(Provided information Opens)

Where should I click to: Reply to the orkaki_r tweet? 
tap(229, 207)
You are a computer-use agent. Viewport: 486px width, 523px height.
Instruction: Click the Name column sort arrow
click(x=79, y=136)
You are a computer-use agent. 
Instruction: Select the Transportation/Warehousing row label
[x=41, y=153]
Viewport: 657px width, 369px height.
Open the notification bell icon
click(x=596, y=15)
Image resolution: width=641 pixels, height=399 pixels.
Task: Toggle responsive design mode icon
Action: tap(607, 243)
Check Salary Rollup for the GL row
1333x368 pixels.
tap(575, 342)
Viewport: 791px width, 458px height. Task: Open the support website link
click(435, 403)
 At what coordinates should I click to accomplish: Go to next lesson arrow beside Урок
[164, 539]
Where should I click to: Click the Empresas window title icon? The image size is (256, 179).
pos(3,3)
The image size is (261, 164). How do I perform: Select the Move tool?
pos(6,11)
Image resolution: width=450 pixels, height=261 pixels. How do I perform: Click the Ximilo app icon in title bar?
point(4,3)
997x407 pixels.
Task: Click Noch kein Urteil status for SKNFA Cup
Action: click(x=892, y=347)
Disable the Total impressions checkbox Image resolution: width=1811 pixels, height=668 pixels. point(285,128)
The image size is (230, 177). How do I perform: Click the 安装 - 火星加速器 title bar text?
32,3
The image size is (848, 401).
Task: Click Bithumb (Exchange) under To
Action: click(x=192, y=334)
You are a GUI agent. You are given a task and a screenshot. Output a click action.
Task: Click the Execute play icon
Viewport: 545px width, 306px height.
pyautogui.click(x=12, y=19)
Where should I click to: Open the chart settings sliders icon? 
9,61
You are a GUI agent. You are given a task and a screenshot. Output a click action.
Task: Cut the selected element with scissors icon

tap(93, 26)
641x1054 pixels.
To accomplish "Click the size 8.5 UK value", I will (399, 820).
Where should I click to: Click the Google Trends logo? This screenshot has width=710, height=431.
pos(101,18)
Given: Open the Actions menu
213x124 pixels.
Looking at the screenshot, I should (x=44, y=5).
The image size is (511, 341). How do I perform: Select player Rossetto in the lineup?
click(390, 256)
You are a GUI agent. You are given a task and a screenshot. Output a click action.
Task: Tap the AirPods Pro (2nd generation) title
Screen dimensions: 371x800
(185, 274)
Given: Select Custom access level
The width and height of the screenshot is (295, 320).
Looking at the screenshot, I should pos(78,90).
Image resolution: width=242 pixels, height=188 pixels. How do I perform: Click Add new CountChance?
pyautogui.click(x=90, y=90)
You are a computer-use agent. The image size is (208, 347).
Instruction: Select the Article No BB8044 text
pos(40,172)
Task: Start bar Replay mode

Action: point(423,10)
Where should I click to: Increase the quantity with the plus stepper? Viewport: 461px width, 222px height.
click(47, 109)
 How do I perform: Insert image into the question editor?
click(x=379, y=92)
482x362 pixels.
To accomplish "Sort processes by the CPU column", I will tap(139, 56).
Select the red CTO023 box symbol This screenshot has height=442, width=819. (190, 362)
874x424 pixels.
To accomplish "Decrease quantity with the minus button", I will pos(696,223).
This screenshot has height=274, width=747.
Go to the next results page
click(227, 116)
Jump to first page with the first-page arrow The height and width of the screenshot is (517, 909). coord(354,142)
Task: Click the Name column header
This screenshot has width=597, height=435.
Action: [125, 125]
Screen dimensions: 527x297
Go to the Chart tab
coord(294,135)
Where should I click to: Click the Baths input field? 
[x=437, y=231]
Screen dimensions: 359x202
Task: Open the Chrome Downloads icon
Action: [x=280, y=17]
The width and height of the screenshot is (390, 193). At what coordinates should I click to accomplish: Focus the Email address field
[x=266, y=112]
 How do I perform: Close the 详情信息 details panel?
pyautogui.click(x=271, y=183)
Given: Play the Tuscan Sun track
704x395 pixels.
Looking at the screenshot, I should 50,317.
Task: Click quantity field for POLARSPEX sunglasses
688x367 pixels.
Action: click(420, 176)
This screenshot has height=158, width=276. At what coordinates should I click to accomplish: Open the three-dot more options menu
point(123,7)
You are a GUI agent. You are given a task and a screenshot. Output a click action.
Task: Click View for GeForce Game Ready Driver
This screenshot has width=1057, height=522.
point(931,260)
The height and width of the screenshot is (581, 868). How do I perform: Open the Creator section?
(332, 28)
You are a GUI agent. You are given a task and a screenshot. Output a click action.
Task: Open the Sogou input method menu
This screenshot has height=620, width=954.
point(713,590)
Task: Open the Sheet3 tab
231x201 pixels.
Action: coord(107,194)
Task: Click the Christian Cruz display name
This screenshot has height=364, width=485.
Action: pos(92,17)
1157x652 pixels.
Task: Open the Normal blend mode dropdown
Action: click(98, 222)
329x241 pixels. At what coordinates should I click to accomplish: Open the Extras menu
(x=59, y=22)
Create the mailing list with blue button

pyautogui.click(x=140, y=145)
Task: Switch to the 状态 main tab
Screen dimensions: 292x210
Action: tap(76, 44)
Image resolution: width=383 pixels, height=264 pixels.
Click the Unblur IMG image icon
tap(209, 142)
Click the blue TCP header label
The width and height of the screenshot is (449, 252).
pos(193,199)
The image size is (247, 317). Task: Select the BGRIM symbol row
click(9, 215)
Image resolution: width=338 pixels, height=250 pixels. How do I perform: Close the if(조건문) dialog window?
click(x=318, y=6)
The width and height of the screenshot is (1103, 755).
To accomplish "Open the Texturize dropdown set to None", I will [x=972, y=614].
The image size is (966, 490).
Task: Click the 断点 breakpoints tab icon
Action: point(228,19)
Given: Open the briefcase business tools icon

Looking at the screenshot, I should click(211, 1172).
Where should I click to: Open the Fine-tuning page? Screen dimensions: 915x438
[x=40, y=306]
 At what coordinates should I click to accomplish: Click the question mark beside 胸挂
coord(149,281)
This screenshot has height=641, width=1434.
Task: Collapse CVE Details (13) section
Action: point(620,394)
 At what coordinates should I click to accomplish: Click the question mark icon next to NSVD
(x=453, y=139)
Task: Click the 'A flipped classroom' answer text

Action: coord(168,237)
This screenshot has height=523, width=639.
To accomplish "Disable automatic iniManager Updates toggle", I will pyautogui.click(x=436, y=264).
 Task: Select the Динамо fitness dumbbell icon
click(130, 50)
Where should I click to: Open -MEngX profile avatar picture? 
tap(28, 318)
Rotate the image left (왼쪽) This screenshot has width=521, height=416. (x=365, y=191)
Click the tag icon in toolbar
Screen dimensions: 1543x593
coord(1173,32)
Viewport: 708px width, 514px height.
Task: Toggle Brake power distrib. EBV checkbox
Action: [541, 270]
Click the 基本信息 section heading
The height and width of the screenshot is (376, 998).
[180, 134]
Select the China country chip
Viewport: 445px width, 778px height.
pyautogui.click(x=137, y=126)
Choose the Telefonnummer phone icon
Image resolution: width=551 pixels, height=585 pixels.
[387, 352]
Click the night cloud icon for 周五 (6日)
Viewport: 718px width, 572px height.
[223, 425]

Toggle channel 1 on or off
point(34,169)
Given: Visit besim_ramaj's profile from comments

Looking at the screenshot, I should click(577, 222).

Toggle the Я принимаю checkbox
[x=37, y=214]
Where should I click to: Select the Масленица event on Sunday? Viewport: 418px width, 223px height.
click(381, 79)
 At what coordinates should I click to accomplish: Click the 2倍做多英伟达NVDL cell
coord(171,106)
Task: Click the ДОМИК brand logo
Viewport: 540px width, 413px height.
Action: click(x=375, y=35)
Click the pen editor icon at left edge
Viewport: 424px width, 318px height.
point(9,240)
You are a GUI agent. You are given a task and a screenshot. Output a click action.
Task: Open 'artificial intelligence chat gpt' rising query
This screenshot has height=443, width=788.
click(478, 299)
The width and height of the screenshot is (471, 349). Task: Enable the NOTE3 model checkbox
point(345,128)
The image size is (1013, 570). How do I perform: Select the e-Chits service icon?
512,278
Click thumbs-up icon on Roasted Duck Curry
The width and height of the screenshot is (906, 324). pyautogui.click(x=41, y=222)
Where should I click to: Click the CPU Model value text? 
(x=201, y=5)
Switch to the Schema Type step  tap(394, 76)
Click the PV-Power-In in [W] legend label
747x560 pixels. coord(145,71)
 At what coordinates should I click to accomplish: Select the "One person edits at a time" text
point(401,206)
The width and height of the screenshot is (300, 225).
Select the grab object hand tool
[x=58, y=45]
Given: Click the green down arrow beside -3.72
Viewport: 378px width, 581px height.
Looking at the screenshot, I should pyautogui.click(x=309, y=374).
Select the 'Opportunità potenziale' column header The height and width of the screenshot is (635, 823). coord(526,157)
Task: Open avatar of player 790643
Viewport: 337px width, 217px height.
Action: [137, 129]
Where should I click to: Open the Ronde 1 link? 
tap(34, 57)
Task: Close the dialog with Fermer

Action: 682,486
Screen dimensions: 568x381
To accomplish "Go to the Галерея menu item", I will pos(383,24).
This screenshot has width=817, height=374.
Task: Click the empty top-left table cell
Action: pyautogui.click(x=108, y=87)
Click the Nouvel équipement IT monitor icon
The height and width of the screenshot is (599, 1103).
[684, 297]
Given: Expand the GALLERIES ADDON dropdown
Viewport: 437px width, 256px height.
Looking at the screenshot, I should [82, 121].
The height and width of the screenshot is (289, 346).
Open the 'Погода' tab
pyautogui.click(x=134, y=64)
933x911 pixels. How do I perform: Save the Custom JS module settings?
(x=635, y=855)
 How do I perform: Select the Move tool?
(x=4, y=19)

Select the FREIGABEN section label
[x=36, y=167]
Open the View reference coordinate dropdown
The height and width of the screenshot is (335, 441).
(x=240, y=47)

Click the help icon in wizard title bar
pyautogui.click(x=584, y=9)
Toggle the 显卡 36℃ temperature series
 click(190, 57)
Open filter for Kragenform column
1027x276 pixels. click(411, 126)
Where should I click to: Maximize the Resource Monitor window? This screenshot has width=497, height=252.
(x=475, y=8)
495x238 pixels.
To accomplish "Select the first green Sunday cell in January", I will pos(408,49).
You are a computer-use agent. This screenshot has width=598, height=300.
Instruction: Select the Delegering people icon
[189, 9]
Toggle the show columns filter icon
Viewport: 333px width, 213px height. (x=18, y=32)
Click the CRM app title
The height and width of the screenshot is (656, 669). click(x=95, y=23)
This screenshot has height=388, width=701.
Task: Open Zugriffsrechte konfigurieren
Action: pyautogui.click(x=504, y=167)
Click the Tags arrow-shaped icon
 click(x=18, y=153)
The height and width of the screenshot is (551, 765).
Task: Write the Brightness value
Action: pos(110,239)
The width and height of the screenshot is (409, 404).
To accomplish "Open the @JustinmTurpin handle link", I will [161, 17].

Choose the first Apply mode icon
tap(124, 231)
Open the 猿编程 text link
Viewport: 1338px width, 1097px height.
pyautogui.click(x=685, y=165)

(Provided information Closes)

Aim of the exercise: Where does the string "header" occur in the material? Copy every line where it does.

Your solution:
Task: Click the Name column header
Click the blue TCP header label
Select the 'Opportunità potenziale' column header The height and width of the screenshot is (635, 823). coord(526,157)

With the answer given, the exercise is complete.